In the first case, a yeast company, which enjoys a dominant position in the fresh yeast market, has engaged in the following practices that were considered by the ECA as violations of the ECL. The practices were as follows:
- Imposing RPM on its distributors to abide by a minimum resale price to consumers, which leads to the prevention of price competition between distributors.
- Imposing restrictions on passive sales of its products amongst its distributors, which means that each distributor is obligated to sell within the specified geographical territory and not allow them to meet the sale requests received from outside this territory.
- Adopt practices that lead to exclusivity in dealing with its distributors, which put an obstacle to existing companies or those wishing to enter the market.
It is worth mentioning that the yeast company has quickly submitted a request to remedy those violations and bring its practices in line with the ECL.

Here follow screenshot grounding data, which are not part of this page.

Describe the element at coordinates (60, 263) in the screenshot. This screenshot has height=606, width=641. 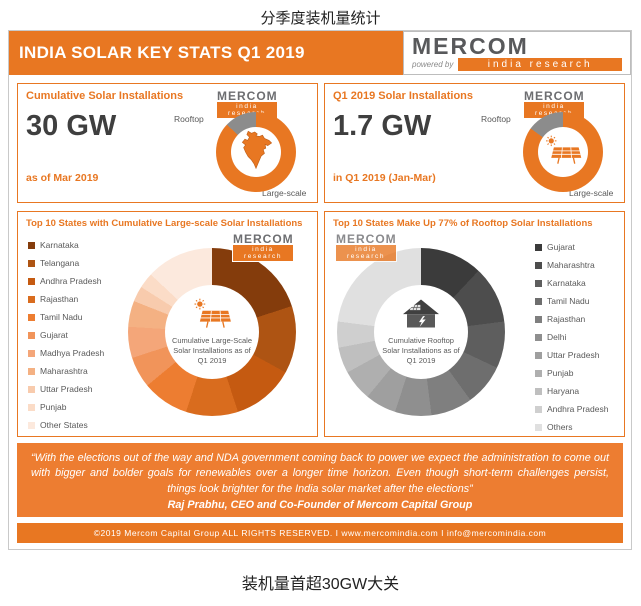
I see `legend-label: Telangana` at that location.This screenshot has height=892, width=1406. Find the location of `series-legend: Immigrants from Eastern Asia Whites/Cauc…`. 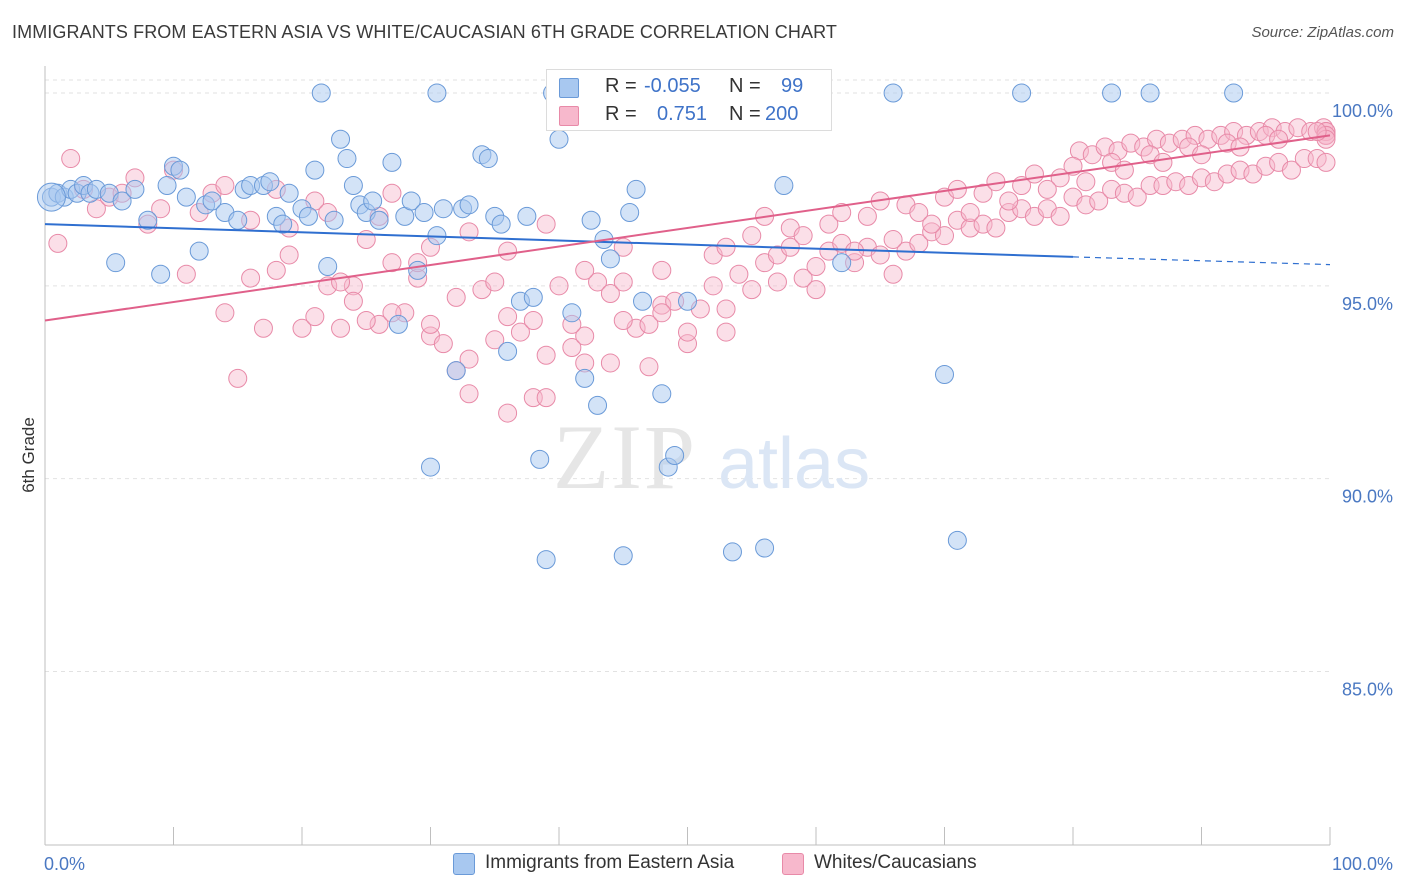

series-legend: Immigrants from Eastern Asia Whites/Cauc… is located at coordinates (703, 865). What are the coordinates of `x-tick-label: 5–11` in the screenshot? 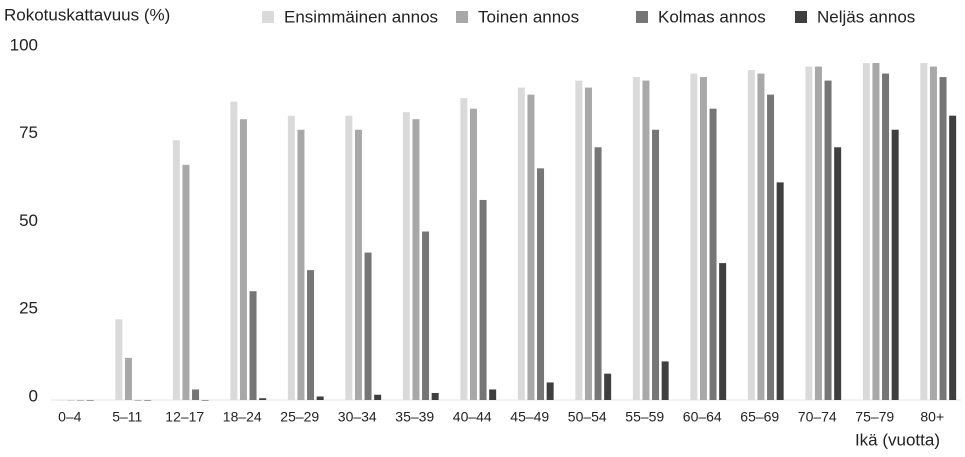 It's located at (127, 417).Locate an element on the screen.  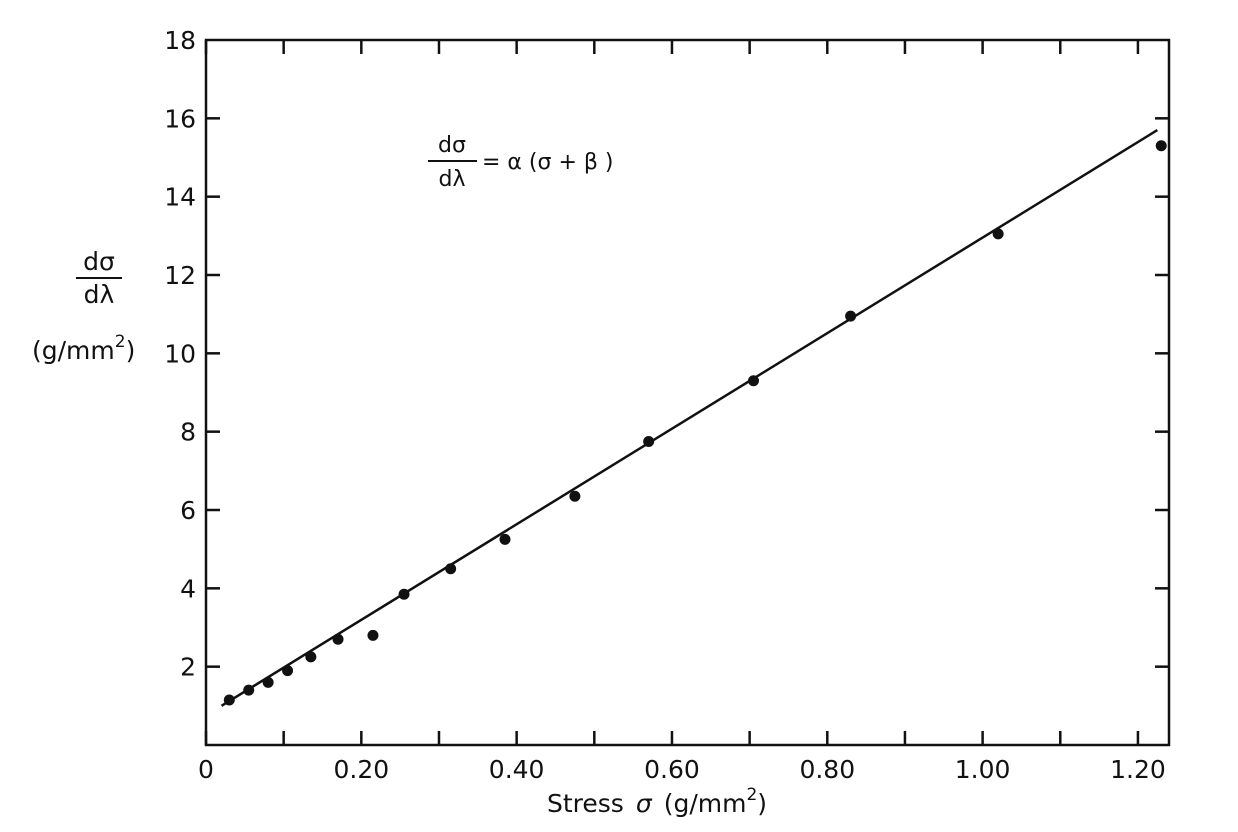
y-tick-label-3: 8 is located at coordinates (188, 432).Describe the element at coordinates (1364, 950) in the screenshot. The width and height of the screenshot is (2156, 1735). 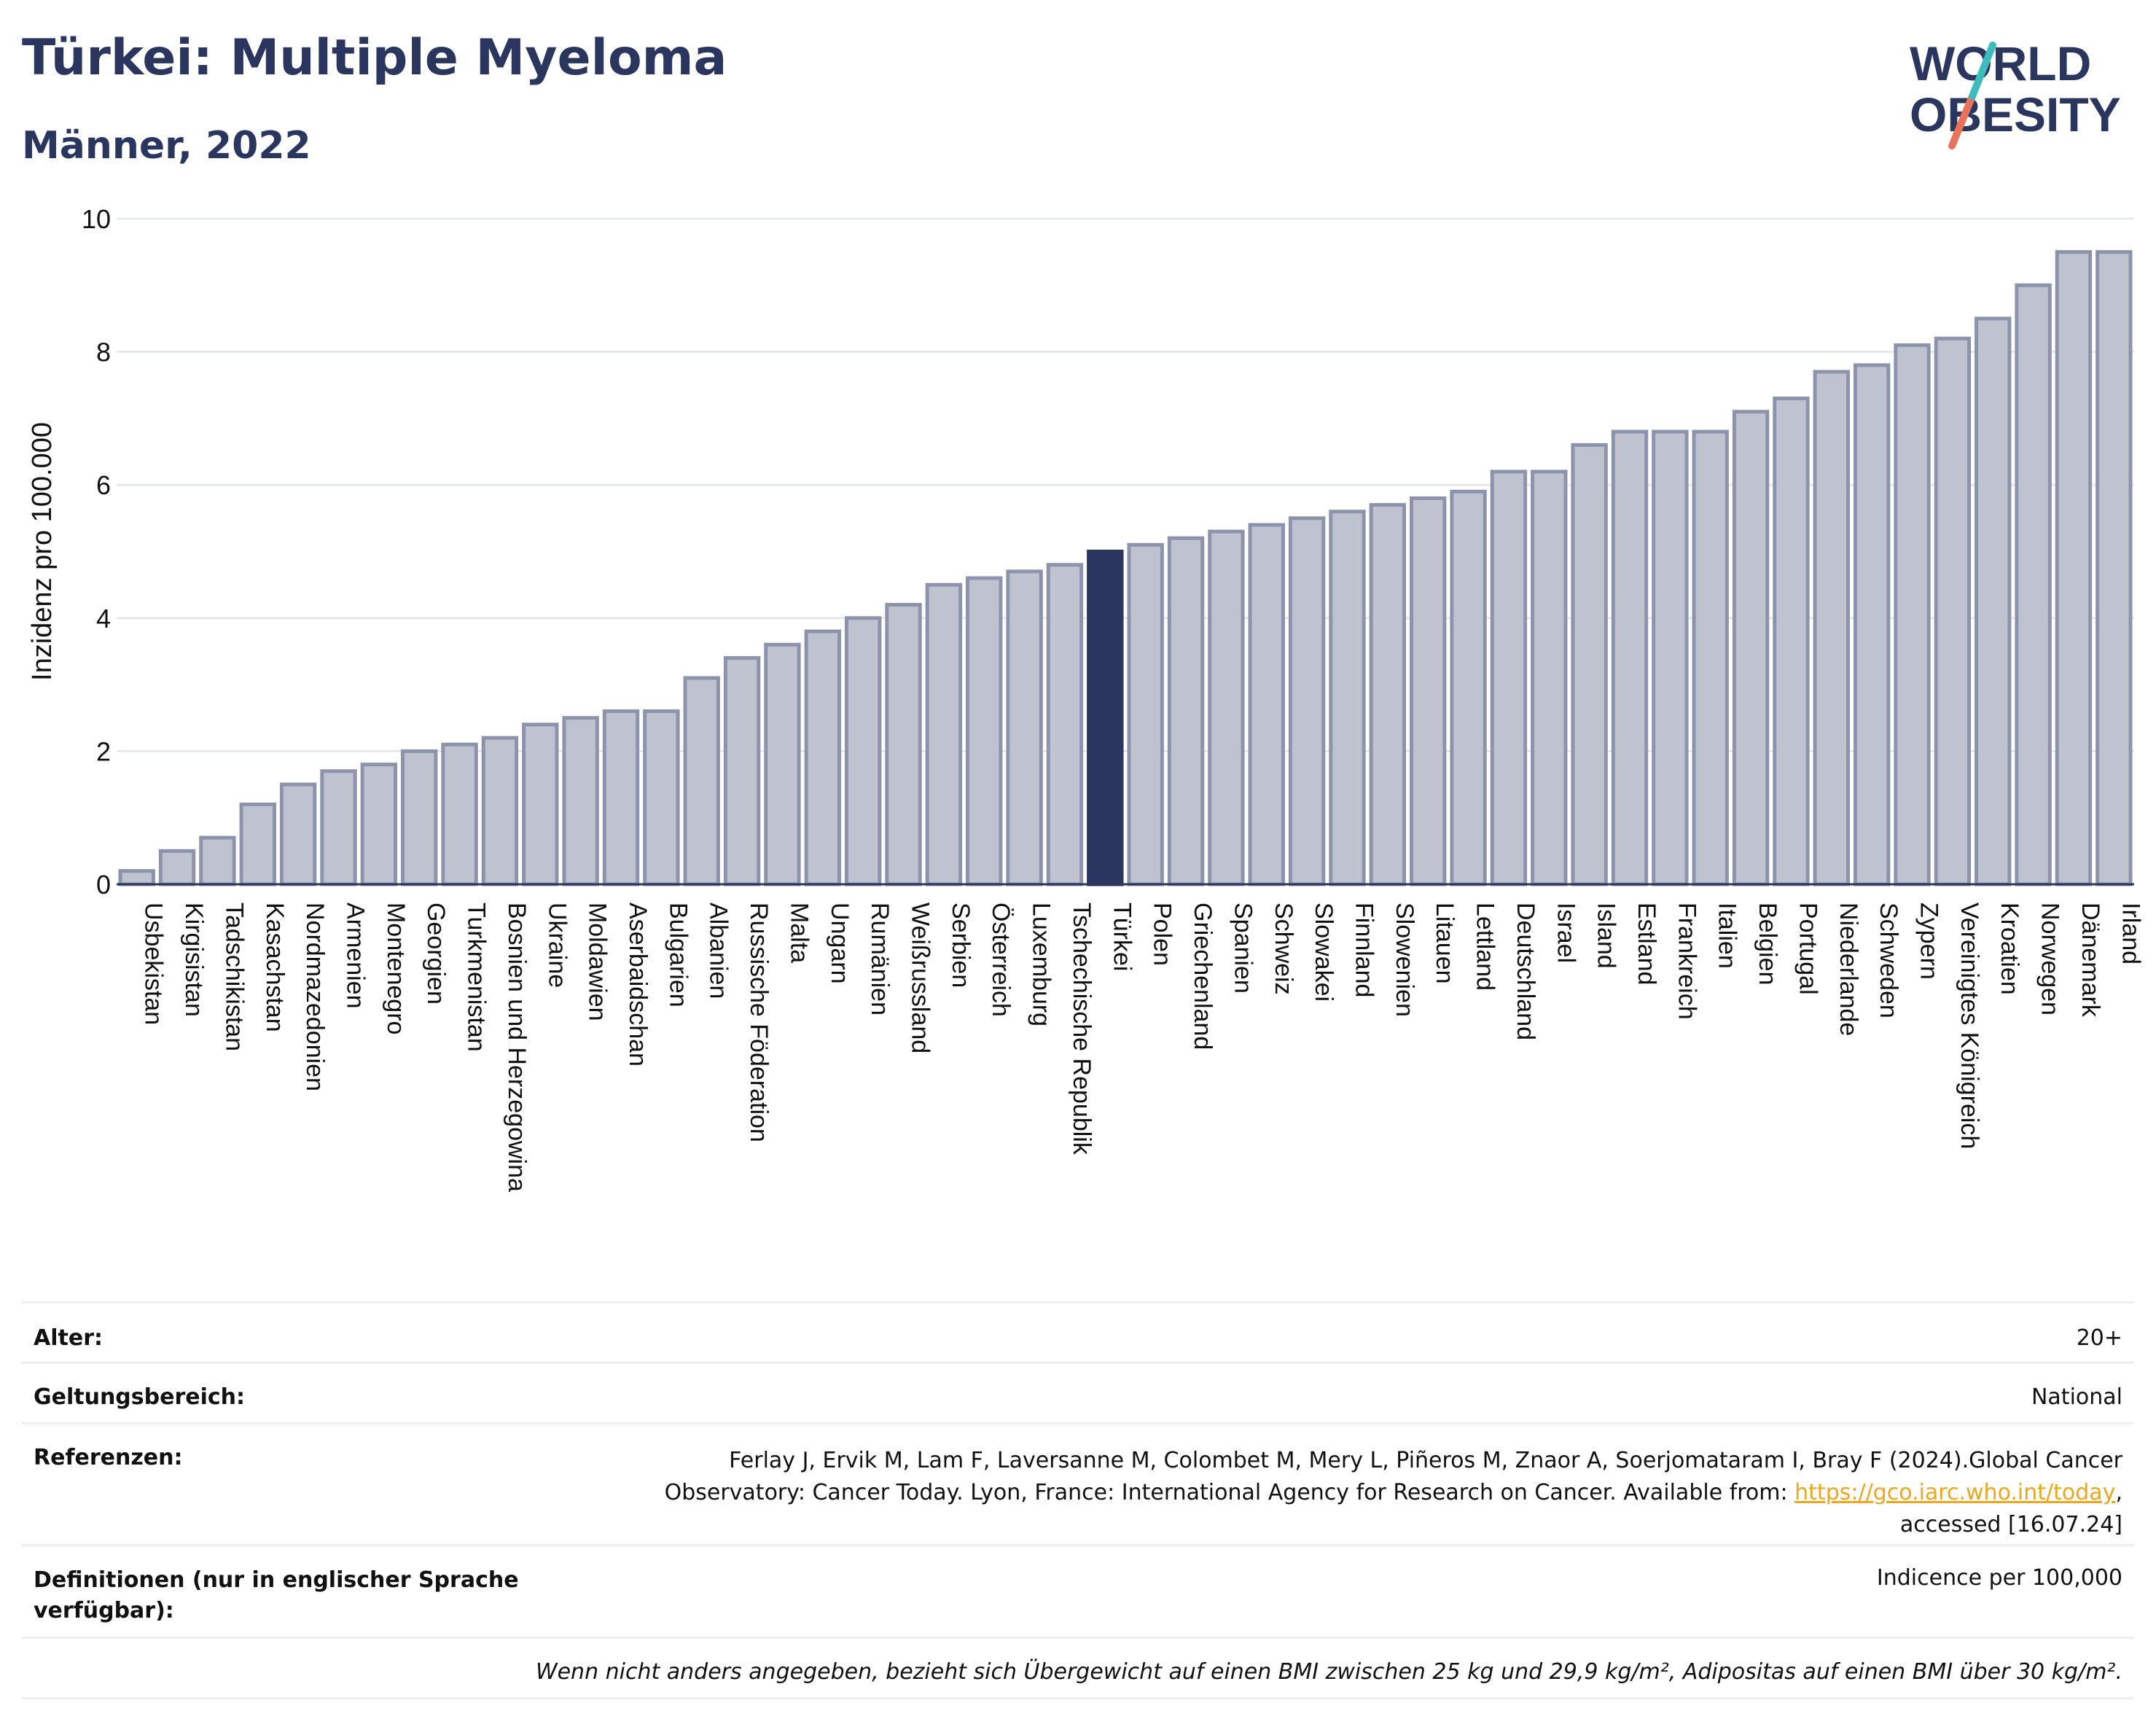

The second case related to a food delivery online e-platform, which, according to the ECA, enjoyed a dominant position in the relevant market. In this case, the ECA has established that this company has violated the ECL as follows:
- Imposed exclusivity conditions in its agreements with the restaurants whereby those restaurants were forced not to deal with its competing companies. According to the ECA, this conduct has resulted in harm to competitors and consumers.
- Imposed tying obligations on the restaurants by tying unreasonable terms and conditions distinct from the relevant products to the product where the company has its dominance.
- By imposing MFN clauses, the dominant company has effectively forced restaurants to unify their prices on all sales channels, which constitutes a violation of Article 8 (a) of the ECL. This conduct has deprived the restaurants from other food e-platforms or from directly delivering to consumers, which restricted their ability to provide better offers at lower prices than those available on the violating e-platform.
The decision of the ECA included a number of remedies to address its concerns.
Conclusions and key takeaways
The above cases indicate the following trends of enforcement:
- The ECA has the ability to interpret the ECL under the supervision of courts and expand the application to catch newer forms of violations. As noted above, the MFN, RPM and passive sales restrictions, while all different anticompetitive violations, were all found to have been in contravention to the ECL under the same Article 8(a) of the ECL.
- The ECA seems to be focusing on strategic cases that fall within the food sector. In a number of interviews, the ECA Chairman confirmed that the ECA is focusing its enforcement on strategic sectors such as foot, medical sector and automotive.
- The ECA, for the first time, imposed a blanket prohibition on MFN clauses. It would remain interesting to see how the ECA will implement the MFN violations under vertical agreements.
- It seems that in exclusive territorial agreements, blanket requirements to obtain the products from the supplier or restrictions on exporting/selling products outside an assigned geographic market can be interpreted by the ECA to be considered as a restriction on passive sales.
- The ECA seems to be increasing its enforcement and using a new tool to establish these violations.
Finally, different stakeholders need to take note of these developments in order to comply with the new enforcement trends of the ECA.